Summary of Data Presented in 10 Irinotecan Pharmacogenetic Studies

Trial Irinotecan Dose (mg/m2) Incidence of Grade 3 or 4 Hematological Toxicity in All Patients (%) Incidence of Grade 3 or 4 Hematological Toxicity in UGT1A1*28/*28 patients (%)
Innocenti (2004) 350 18 83
Iyer (2002) 300 10 50
McLeod (2006) 200 17 55
Rouits (2004) 180 33 60
Chiara (2005) 180 28 57
Marcuello (2004) 180 25 60
Toffoli (2006) 180 15 18
Carlini (2005) 125 5 0
cLeod (2006) 100 10 18
Massacesi (2006) 80 7 14

The investigators found that the incidence of grade 3 and 4 hematological toxicities in UGT1A1*28/*28 patients in all of the studies was positively related to irinotecan dose (Spearman Rank correlation rS = 0.68, P = .04). It was also related to the overall incidence of toxicity of a regimen (rS = 0.88; P = .002).
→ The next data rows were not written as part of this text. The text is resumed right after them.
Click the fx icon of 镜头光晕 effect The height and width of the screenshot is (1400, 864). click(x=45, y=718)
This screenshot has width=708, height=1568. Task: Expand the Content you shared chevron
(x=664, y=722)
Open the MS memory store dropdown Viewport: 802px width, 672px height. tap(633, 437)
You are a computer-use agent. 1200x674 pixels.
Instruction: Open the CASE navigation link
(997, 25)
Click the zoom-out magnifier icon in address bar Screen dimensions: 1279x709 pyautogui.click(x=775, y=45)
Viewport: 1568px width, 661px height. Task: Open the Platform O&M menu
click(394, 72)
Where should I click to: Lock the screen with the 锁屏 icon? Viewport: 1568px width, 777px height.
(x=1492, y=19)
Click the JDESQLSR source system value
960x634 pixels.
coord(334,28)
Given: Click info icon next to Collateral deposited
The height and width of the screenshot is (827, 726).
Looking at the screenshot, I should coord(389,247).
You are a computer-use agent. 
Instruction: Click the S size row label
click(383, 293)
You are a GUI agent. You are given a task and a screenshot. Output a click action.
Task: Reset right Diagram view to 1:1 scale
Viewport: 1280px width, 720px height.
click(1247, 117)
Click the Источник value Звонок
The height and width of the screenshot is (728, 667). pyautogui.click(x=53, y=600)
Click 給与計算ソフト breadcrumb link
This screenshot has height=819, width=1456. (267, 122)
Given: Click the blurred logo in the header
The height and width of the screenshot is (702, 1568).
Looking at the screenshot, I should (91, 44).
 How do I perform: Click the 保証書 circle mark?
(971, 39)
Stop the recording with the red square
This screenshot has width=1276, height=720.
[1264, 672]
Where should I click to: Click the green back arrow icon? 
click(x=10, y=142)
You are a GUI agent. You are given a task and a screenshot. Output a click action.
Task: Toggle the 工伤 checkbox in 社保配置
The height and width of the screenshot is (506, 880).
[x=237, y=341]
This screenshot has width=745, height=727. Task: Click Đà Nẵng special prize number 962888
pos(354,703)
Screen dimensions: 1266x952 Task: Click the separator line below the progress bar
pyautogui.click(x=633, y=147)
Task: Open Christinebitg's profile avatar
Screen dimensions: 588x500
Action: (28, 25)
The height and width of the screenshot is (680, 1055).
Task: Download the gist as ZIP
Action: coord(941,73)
But they found that the incidence of severe hematological toxicity among all patients was not related to irinotecan dose (rS = 0.44; P = .20).

"Our results suggest that the risk of experiencing irinotecan-induced hematological toxicity for UGT1A1*28/*28 patients is a function of the dose of irinotecan administered," Dr. Hoskins said during his presentation. Answering the question posed in the title of their poster presentation, "Irinotecan-induced neutropenia and UGT1A1*28: Does dose matter?," they conclude that yes, dose matters.

American Society of Clinical Oncology 43rd Annual Meeting: Abstract 4023. Presented June 2, 2007.